→ TASK GOAL: Reproduce word for word the lines between those holding "At what coordinates" and "Open the 主页 home icon", inclusive, and nothing else from the data below.

=== TASK INPUTS ===

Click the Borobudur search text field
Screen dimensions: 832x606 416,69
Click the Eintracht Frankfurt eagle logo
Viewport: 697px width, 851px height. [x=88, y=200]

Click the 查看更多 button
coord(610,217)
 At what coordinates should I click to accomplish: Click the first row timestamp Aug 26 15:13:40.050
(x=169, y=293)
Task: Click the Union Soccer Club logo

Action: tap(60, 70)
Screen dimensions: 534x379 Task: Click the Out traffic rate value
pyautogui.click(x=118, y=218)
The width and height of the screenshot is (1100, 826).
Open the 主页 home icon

===
=== TASK INPUTS ===

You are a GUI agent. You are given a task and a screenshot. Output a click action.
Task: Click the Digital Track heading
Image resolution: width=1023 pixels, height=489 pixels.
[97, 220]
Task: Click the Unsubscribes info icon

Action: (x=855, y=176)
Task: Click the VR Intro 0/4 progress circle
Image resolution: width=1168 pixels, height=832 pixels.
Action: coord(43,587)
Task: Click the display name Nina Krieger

===

→ REPLY TO THE TASK:
 At what coordinates should I click to accomplish: Click the first row timestamp Aug 26 15:13:40.050
(x=169, y=293)
Task: Click the Union Soccer Club logo

Action: tap(60, 70)
Screen dimensions: 534x379 Task: Click the Out traffic rate value
pyautogui.click(x=118, y=218)
The width and height of the screenshot is (1100, 826).
Open the 主页 home icon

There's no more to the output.